Problem. Scan the records that follow, and whenever a line has the word "profile", copy it.

Dataset entries.
--*--

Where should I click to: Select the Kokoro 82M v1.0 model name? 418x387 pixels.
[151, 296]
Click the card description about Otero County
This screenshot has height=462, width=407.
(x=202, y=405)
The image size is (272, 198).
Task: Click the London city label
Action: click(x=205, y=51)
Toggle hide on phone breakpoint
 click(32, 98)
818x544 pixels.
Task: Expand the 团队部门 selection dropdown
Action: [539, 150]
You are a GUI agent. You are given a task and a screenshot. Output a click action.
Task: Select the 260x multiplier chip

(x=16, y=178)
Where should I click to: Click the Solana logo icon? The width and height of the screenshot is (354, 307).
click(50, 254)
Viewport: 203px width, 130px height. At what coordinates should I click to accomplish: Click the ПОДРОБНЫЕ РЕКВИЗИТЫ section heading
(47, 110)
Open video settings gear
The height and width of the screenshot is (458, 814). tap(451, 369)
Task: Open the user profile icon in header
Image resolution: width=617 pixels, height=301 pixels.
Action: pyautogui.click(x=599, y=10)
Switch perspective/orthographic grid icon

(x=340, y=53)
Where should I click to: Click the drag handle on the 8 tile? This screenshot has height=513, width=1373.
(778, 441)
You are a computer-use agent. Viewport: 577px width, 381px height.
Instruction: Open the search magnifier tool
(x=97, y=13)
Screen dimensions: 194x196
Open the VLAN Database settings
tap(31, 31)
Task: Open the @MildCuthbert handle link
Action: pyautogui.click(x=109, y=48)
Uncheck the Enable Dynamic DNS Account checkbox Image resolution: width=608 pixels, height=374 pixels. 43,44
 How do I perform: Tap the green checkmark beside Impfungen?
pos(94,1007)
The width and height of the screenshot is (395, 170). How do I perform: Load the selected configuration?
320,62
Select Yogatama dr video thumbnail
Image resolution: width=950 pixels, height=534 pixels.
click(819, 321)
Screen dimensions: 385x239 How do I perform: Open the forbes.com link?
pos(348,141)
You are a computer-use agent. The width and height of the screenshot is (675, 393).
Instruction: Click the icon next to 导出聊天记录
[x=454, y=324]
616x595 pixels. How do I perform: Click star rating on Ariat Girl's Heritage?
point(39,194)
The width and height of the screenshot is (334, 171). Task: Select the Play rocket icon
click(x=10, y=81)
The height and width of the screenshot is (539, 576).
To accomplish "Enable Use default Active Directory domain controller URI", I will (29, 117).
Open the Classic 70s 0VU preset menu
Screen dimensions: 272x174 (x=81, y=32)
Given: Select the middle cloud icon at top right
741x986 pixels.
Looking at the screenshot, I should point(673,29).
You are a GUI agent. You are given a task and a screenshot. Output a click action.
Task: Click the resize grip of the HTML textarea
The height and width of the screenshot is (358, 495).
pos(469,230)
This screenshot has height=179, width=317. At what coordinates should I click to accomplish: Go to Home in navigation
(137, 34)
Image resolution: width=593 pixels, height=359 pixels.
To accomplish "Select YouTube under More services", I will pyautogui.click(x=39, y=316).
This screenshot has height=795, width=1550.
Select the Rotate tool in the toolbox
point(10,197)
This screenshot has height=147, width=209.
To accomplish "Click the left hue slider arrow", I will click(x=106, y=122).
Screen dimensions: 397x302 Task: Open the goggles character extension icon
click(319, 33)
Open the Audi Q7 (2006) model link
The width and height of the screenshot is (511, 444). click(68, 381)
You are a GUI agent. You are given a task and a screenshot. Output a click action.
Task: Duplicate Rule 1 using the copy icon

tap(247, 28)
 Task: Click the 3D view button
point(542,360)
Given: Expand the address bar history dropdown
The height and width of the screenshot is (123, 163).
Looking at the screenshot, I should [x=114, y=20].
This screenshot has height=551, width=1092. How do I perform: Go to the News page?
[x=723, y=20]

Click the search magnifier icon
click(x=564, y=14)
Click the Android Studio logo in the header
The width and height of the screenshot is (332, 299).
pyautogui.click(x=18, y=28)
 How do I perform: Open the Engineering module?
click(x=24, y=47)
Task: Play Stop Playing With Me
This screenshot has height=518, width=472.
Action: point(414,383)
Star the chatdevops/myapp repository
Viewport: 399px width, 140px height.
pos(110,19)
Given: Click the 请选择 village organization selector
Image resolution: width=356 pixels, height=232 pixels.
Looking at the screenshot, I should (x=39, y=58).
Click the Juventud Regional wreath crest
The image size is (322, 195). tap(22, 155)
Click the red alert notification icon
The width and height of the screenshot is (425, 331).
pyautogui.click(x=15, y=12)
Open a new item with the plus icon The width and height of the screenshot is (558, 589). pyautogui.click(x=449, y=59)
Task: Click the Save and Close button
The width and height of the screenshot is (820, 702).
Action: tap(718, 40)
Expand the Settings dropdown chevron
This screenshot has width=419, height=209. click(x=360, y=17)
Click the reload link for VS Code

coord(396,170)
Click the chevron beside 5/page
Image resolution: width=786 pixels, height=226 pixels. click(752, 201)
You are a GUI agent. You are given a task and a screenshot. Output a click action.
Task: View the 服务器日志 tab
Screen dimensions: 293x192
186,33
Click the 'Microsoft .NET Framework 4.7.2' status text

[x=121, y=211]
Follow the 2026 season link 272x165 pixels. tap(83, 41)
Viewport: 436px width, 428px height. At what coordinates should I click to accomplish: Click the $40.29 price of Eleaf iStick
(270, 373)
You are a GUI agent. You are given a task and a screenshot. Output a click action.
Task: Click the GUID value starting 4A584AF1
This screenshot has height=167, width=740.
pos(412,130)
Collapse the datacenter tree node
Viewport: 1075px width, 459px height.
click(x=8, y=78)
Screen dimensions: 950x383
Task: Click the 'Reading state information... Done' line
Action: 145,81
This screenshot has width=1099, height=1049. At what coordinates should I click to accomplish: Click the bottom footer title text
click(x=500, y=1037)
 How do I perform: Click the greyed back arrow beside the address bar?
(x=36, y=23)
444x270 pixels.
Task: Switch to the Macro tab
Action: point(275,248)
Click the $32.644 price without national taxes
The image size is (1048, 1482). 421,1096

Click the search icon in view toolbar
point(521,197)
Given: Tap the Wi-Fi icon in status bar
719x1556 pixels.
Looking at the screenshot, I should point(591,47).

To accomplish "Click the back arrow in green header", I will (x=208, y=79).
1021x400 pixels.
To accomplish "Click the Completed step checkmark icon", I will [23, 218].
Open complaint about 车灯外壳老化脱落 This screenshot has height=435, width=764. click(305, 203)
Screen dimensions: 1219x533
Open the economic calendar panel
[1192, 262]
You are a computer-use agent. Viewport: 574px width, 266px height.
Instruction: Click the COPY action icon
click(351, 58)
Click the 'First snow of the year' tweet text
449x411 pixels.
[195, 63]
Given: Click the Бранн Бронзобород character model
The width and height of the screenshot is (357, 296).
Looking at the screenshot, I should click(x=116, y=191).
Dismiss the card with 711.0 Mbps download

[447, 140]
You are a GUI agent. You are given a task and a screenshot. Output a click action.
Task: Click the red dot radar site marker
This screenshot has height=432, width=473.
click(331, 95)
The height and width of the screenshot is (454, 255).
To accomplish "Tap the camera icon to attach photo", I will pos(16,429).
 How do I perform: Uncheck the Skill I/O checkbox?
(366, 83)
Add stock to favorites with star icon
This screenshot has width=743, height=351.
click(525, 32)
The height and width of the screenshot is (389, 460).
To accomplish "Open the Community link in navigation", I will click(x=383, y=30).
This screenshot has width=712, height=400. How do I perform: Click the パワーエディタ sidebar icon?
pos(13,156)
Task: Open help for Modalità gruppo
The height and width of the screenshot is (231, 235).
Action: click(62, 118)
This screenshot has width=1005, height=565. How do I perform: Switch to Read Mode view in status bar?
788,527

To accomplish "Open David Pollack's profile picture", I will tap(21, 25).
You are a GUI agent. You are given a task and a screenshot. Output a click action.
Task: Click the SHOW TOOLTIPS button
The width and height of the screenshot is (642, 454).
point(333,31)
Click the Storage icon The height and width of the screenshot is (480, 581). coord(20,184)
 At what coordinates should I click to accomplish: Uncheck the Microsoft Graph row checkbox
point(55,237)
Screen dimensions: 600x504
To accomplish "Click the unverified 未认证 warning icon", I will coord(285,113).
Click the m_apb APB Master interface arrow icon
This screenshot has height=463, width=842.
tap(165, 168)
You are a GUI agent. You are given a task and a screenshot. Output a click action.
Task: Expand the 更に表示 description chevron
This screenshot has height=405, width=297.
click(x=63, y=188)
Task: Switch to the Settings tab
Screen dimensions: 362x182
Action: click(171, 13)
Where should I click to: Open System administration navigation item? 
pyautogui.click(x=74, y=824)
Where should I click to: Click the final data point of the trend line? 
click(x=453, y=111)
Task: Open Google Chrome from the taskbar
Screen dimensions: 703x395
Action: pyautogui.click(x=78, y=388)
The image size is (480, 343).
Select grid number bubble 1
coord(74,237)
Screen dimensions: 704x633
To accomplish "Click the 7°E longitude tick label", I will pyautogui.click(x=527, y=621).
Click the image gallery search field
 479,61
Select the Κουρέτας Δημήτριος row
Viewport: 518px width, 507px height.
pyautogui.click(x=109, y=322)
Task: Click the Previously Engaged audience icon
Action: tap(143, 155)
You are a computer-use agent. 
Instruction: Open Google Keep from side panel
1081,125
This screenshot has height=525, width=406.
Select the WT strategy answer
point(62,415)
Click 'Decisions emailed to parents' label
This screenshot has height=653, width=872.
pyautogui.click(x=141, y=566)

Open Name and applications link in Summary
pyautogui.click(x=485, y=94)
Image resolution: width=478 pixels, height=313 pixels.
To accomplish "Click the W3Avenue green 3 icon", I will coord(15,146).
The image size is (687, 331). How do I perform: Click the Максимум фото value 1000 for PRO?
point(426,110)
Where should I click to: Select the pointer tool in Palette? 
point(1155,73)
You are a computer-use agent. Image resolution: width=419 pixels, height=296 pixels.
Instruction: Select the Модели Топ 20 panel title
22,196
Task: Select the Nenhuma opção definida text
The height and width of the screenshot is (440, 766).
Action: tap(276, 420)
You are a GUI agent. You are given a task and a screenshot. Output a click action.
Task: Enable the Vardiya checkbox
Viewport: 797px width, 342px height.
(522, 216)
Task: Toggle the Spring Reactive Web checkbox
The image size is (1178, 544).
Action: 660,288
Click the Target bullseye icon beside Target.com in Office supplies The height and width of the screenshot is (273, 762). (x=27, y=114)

--*--

Exercise answer.
Task: Open the user profile icon in header
To accomplish "Open David Pollack's profile picture", I will tap(21, 25).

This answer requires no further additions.